### Directions for this task
Copy out the records below exactly as they appear.

Saved data entries
····················

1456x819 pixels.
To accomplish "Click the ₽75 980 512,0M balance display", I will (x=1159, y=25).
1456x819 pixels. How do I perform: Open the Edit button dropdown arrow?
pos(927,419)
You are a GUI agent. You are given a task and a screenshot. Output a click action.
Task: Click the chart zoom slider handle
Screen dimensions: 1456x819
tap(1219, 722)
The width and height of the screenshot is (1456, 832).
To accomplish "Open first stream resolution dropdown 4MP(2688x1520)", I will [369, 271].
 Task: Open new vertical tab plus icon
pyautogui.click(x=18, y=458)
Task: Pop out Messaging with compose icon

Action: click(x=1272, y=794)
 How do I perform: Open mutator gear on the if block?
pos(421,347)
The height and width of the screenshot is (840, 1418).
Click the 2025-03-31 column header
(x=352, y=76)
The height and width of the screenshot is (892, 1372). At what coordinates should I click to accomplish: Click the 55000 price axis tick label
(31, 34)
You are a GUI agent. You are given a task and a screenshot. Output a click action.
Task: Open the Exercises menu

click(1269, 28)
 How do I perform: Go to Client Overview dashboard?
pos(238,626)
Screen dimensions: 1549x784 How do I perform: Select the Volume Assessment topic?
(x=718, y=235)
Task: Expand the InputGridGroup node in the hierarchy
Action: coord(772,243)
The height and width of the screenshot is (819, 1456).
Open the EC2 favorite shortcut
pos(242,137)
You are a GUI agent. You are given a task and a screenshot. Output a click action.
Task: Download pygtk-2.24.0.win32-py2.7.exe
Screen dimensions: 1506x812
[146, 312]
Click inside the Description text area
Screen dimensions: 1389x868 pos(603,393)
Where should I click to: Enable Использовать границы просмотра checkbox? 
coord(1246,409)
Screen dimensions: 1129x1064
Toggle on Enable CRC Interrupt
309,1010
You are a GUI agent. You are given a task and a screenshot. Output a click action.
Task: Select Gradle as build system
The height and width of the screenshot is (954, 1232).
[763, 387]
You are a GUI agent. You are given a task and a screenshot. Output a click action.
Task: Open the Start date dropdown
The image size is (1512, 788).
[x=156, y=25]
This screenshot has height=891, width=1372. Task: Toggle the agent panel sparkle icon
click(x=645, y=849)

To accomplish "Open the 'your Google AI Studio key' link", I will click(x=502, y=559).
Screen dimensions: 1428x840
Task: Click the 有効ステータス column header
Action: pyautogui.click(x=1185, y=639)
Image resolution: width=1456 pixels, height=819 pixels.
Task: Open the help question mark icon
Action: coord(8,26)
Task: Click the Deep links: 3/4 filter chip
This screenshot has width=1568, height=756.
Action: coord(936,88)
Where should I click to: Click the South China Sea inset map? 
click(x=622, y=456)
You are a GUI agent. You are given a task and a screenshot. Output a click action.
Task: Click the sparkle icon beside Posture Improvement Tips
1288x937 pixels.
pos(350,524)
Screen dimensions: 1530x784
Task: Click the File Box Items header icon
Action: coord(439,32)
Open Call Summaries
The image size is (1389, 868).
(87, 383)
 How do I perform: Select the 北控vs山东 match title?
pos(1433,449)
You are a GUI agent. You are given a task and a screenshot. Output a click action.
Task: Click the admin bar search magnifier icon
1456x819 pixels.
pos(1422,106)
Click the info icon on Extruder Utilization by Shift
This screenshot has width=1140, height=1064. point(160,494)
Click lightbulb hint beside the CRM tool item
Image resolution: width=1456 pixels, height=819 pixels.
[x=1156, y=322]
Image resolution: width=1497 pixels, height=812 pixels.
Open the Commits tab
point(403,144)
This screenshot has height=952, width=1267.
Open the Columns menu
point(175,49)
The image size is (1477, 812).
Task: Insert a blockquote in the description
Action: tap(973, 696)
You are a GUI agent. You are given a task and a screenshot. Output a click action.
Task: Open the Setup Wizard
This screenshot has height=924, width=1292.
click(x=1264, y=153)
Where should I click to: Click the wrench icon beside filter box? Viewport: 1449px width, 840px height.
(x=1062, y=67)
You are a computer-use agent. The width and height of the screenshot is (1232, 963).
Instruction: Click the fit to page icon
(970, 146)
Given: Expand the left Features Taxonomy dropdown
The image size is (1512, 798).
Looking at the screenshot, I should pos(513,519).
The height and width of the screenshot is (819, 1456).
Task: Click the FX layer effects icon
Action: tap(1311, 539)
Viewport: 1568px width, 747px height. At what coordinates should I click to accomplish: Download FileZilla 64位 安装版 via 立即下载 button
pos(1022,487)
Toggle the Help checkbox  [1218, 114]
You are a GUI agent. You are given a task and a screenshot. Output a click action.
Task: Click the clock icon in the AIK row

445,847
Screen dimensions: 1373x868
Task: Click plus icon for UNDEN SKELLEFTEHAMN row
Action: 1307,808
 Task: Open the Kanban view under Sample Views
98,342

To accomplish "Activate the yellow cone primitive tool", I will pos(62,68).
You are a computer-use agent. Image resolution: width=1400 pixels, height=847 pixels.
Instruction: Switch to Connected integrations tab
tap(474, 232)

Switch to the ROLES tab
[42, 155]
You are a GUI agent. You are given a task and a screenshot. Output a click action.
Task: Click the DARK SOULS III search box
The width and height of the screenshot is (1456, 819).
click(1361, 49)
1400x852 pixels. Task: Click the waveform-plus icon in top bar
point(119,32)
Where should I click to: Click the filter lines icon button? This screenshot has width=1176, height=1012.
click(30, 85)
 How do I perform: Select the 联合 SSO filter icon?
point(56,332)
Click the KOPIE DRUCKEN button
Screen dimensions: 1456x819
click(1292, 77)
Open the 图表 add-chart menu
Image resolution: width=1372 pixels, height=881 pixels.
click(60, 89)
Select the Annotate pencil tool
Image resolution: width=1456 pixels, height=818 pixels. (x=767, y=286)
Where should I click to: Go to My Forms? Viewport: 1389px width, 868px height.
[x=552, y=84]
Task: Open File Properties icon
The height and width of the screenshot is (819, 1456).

····················

### Response area
1456x819 pixels.
To accomplish "Click the ₽75 980 512,0M balance display", I will (x=1159, y=25).
1456x819 pixels. How do I perform: Open the Edit button dropdown arrow?
pos(927,419)
You are a GUI agent. You are given a task and a screenshot. Output a click action.
Task: Click the chart zoom slider handle
Screen dimensions: 1456x819
tap(1219, 722)
The width and height of the screenshot is (1456, 832).
To accomplish "Open first stream resolution dropdown 4MP(2688x1520)", I will [369, 271].
 Task: Open new vertical tab plus icon
pyautogui.click(x=18, y=458)
Task: Pop out Messaging with compose icon

Action: click(x=1272, y=794)
 How do I perform: Open mutator gear on the if block?
pos(421,347)
The height and width of the screenshot is (840, 1418).
Click the 2025-03-31 column header
(x=352, y=76)
The height and width of the screenshot is (892, 1372). At what coordinates should I click to accomplish: Click the 55000 price axis tick label
(31, 34)
You are a GUI agent. You are given a task and a screenshot. Output a click action.
Task: Open the Exercises menu

click(1269, 28)
 How do I perform: Go to Client Overview dashboard?
pos(238,626)
Screen dimensions: 1549x784 How do I perform: Select the Volume Assessment topic?
(x=718, y=235)
Task: Expand the InputGridGroup node in the hierarchy
Action: coord(772,243)
The height and width of the screenshot is (819, 1456).
Open the EC2 favorite shortcut
pos(242,137)
You are a GUI agent. You are given a task and a screenshot. Output a click action.
Task: Download pygtk-2.24.0.win32-py2.7.exe
Screen dimensions: 1506x812
[146, 312]
Click inside the Description text area
Screen dimensions: 1389x868 pos(603,393)
Where should I click to: Enable Использовать границы просмотра checkbox? 
coord(1246,409)
Screen dimensions: 1129x1064
Toggle on Enable CRC Interrupt
309,1010
You are a GUI agent. You are given a task and a screenshot. Output a click action.
Task: Select Gradle as build system
The height and width of the screenshot is (954, 1232).
[763, 387]
You are a GUI agent. You are given a task and a screenshot. Output a click action.
Task: Open the Start date dropdown
The image size is (1512, 788).
[x=156, y=25]
This screenshot has height=891, width=1372. Task: Toggle the agent panel sparkle icon
click(x=645, y=849)

To accomplish "Open the 'your Google AI Studio key' link", I will click(x=502, y=559).
Screen dimensions: 1428x840
Task: Click the 有効ステータス column header
Action: pyautogui.click(x=1185, y=639)
Image resolution: width=1456 pixels, height=819 pixels.
Task: Open the help question mark icon
Action: coord(8,26)
Task: Click the Deep links: 3/4 filter chip
This screenshot has width=1568, height=756.
Action: coord(936,88)
Where should I click to: Click the South China Sea inset map? 
click(x=622, y=456)
You are a GUI agent. You are given a task and a screenshot. Output a click action.
Task: Click the sparkle icon beside Posture Improvement Tips
1288x937 pixels.
pos(350,524)
Screen dimensions: 1530x784
Task: Click the File Box Items header icon
Action: coord(439,32)
Open Call Summaries
The image size is (1389, 868).
(87, 383)
 How do I perform: Select the 北控vs山东 match title?
pos(1433,449)
You are a GUI agent. You are given a task and a screenshot. Output a click action.
Task: Click the admin bar search magnifier icon
1456x819 pixels.
pos(1422,106)
Click the info icon on Extruder Utilization by Shift
This screenshot has width=1140, height=1064. point(160,494)
Click lightbulb hint beside the CRM tool item
Image resolution: width=1456 pixels, height=819 pixels.
[x=1156, y=322]
Image resolution: width=1497 pixels, height=812 pixels.
Open the Commits tab
point(403,144)
This screenshot has height=952, width=1267.
Open the Columns menu
point(175,49)
The image size is (1477, 812).
Task: Insert a blockquote in the description
Action: tap(973, 696)
You are a GUI agent. You are given a task and a screenshot. Output a click action.
Task: Open the Setup Wizard
This screenshot has height=924, width=1292.
click(x=1264, y=153)
Where should I click to: Click the wrench icon beside filter box? Viewport: 1449px width, 840px height.
(x=1062, y=67)
You are a computer-use agent. The width and height of the screenshot is (1232, 963).
Instruction: Click the fit to page icon
(970, 146)
Given: Expand the left Features Taxonomy dropdown
The image size is (1512, 798).
Looking at the screenshot, I should pos(513,519).
The height and width of the screenshot is (819, 1456).
Task: Click the FX layer effects icon
Action: tap(1311, 539)
Viewport: 1568px width, 747px height. At what coordinates should I click to accomplish: Download FileZilla 64位 安装版 via 立即下载 button
pos(1022,487)
Toggle the Help checkbox  [1218, 114]
You are a GUI agent. You are given a task and a screenshot. Output a click action.
Task: Click the clock icon in the AIK row

445,847
Screen dimensions: 1373x868
Task: Click plus icon for UNDEN SKELLEFTEHAMN row
Action: 1307,808
 Task: Open the Kanban view under Sample Views
98,342

To accomplish "Activate the yellow cone primitive tool", I will pos(62,68).
You are a computer-use agent. Image resolution: width=1400 pixels, height=847 pixels.
Instruction: Switch to Connected integrations tab
tap(474, 232)

Switch to the ROLES tab
[42, 155]
You are a GUI agent. You are given a task and a screenshot. Output a click action.
Task: Click the DARK SOULS III search box
The width and height of the screenshot is (1456, 819).
click(1361, 49)
1400x852 pixels. Task: Click the waveform-plus icon in top bar
point(119,32)
Where should I click to: Click the filter lines icon button? This screenshot has width=1176, height=1012.
click(30, 85)
 How do I perform: Select the 联合 SSO filter icon?
point(56,332)
Click the KOPIE DRUCKEN button
Screen dimensions: 1456x819
click(1292, 77)
Open the 图表 add-chart menu
Image resolution: width=1372 pixels, height=881 pixels.
click(60, 89)
Select the Annotate pencil tool
Image resolution: width=1456 pixels, height=818 pixels. (x=767, y=286)
Where should I click to: Go to My Forms? Viewport: 1389px width, 868px height.
[x=552, y=84]
Task: Open File Properties icon
The height and width of the screenshot is (819, 1456).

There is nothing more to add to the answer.